Zillessen was a pilot with No 6 Squadron during the final phase of the action in North Africa. Equipped with 8mm cannons, the Hurricane was used in low-level "tank-busting" raids. Having just returned from leave, Zillessen had been ordered to fly as a last-minute replacement. He was shot down and captured on 6 April 1943. What his captors never realised was that he spoke fluent German. Before the Second World War, his father's business had contacts in Germany and he had been sent there to learn the language.

Various pressures were put upon Zillessen by his interrogators. They plied him with whisky, little knowing that in the bars of Alexandria he could drink most of his squadron members under the table. Then a lithe 6ft naked blonde woman was sent to his cell. However, he had heard his captors say that if he touched her they could call in the Gestapo to interrogate him. He simply curled up in a corner and would have nothing to do with the Teutonic temptress.

He was eventually transported to Stalag Luft 3, where gradually he earned the trust of the guards by speaking to them in their own language, especially about their wives and girlfriends. They were soon asking him to write love letters home, bringing him paper, pens and ink to do so. Any surplus material Zillessen secreted away so that the camp "forgers" could work on vital documents and passports in readiness for the intended escape.

On the night of 23 March 1944, with the escape tunnel complete, under cover of darkness 200 Allied officers assembled in a hut ready to escape. Seventy-six managed to get out through the tunnel before the guards realised what was happening. Zillessen was not among them. Everything had gone wrong. There had been an air-raid that night, the lights in the tunnel had gone out and one man had got stuck. Zillessen then saw men crawling back through the tunnel to the hut. To him and the rest of the waiting men this was an immense disappointment, for they had spent months preparing.

It was, however, one of the largest mass breakouts by Allied prisoners. But, of the 76 who escaped, 73 were recaptured and 50 summarily executed.

This remarkable story inspired the 1963 film The Great Escape which starred, among others, Steve McQueen, Charles Bronson and Richard Attenborough. Zillessen was one of several prisoners whose ability to scrounge supplies was the basis for the American played by James Garner, though in reality there were no Americans in the camp. Zillessen, although not consulted, enjoyed the film. He was particularly taken by Attenborough's performance. However, having lost six stone while a prisoner, he thought Garner "a little bulky" for the part.

Marcel Zillessen was born in Northampton in 1917 and educated at Gresham's School. He worked in the family textile business before joining the RAF at the outbreak of war.

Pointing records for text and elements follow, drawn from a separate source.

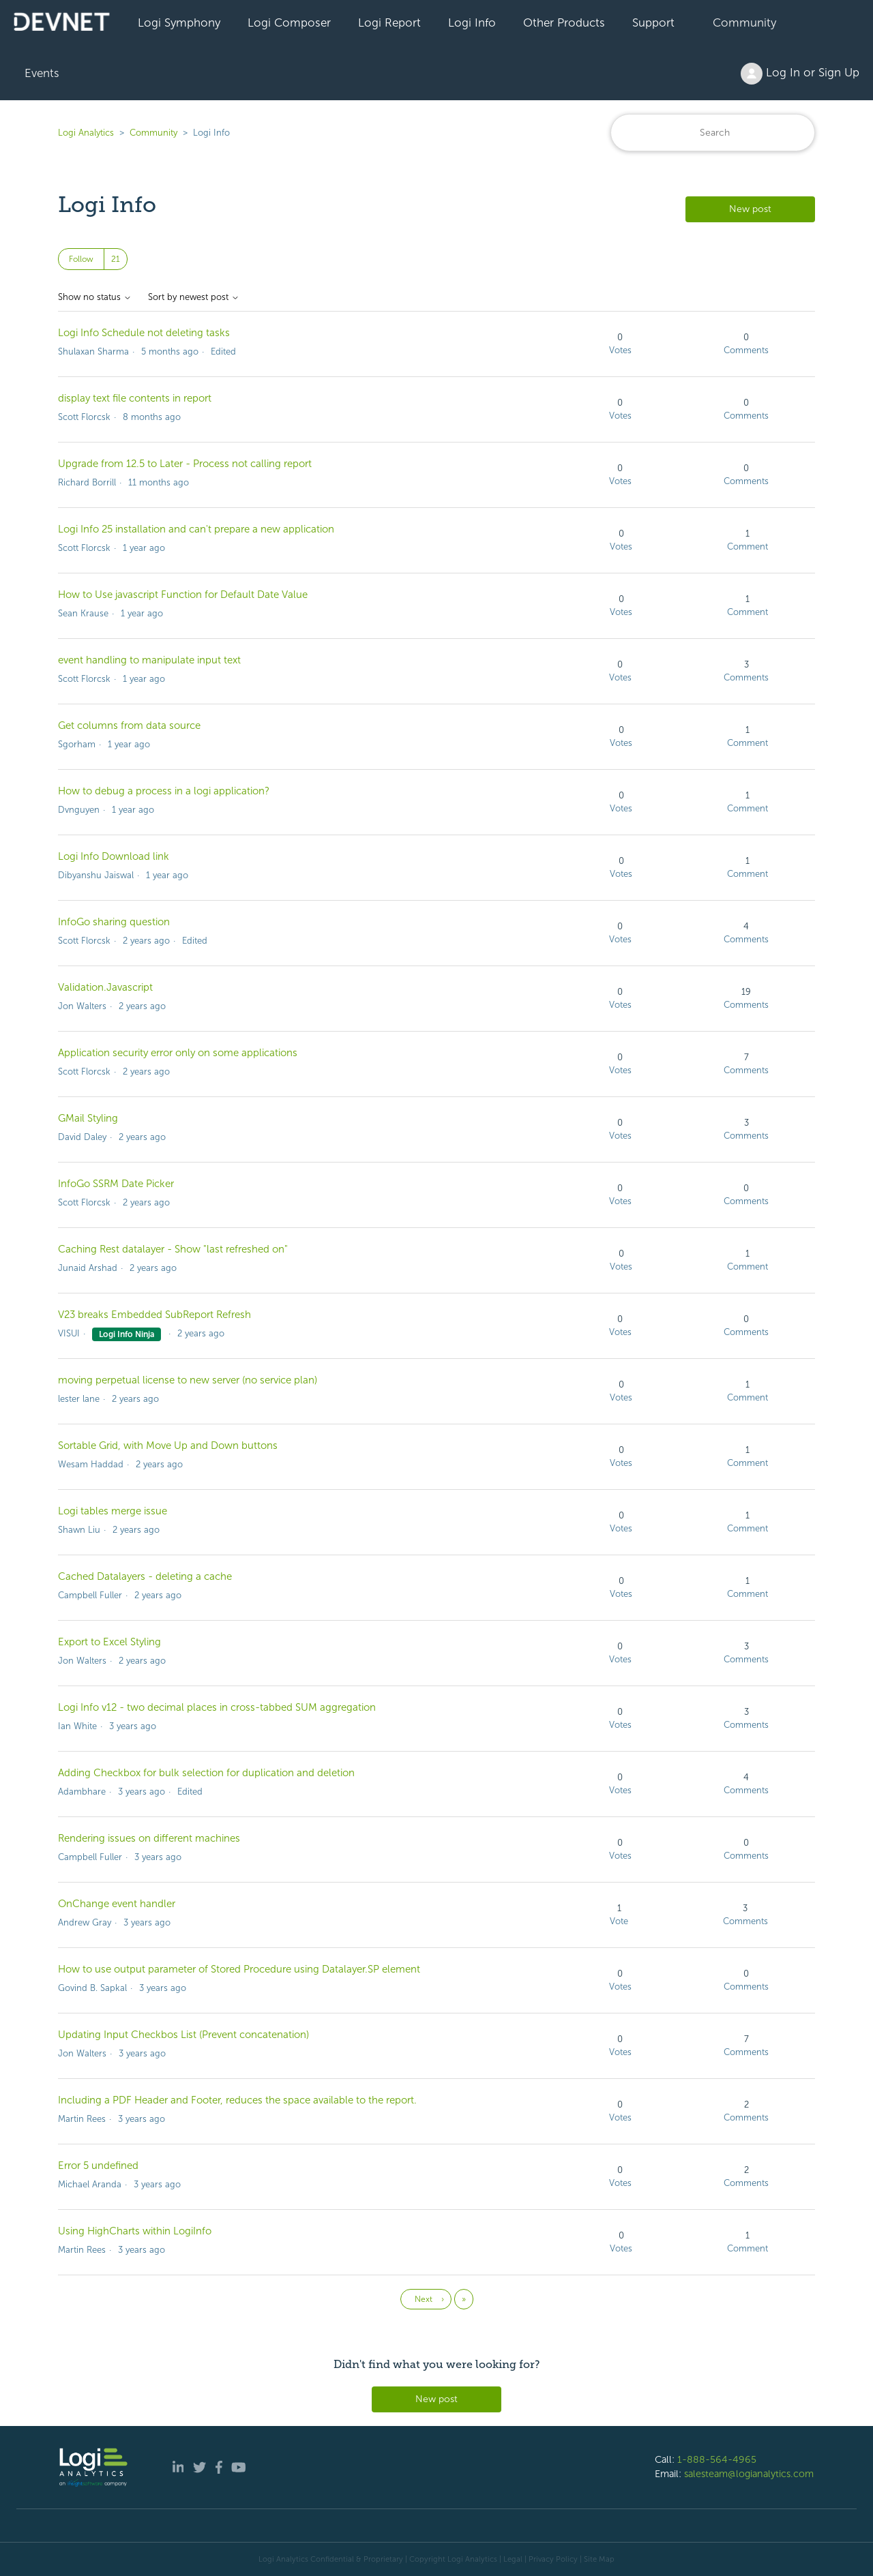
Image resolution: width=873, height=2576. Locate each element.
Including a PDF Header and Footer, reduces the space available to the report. (237, 2100)
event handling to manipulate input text (149, 660)
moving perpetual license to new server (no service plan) (187, 1380)
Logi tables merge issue (112, 1511)
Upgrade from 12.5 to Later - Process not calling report (185, 464)
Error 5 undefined (98, 2165)
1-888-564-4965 (716, 2459)
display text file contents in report (134, 398)
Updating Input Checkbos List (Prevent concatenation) (183, 2034)
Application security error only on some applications (177, 1053)
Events (42, 73)
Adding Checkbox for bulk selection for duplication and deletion (206, 1773)
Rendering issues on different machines (149, 1838)
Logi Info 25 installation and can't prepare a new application (196, 529)
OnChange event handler (116, 1904)
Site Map (599, 2559)
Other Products (564, 22)
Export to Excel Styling (109, 1642)
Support (653, 22)
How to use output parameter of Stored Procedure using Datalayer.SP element (239, 1969)
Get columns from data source (129, 725)
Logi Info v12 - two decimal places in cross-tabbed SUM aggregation (217, 1707)
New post (750, 209)
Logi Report (389, 22)
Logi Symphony (179, 22)
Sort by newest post (193, 297)
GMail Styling (88, 1118)
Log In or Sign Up (800, 74)
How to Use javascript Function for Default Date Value (183, 594)
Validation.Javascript (105, 987)
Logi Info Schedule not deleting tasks (144, 333)
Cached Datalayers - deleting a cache (145, 1576)
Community (744, 22)
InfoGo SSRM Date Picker (116, 1184)
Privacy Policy (553, 2559)
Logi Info (472, 22)
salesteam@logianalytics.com (749, 2474)
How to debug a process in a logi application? (163, 791)
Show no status (95, 297)
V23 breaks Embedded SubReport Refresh (154, 1314)
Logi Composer (289, 22)
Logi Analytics (86, 133)
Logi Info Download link (113, 856)
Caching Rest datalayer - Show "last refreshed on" (173, 1249)
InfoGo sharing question (114, 922)
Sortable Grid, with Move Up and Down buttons (168, 1445)
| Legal (510, 2559)
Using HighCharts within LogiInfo (134, 2231)
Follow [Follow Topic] (81, 259)
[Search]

Much of his time in Stalag Luft 3 was spent translating 19th-century German poetry into English. Finally, with Allied forces approaching in May 1945, the prison was evacuated and the prisoners forced to march towards Germany. During a break, Zillessen managed to escape into a nearby wood and make his way back to the empty camp. The camp was eventually liberated by British troops.

After the war he returned to the family business before moving into the wool trade in Darlington, where he remained until the early 1970s. He eventually left to set up a chain of take-away food shops in the North- East bearing the Zillessen name. In semi-retirement he and his wife kept a guest house in Robin Hood's Bay, North Yorkshire. A handsome, self-effacing man, he delighted in his four sons and his grandchildren.

Max Arthur

Marcel Zillessen, pilot and businessman: born Northampton 14 January 1917; married 1951 Lyn Hudson (four sons); died Whitby, North Yorkshire 8 January 1999.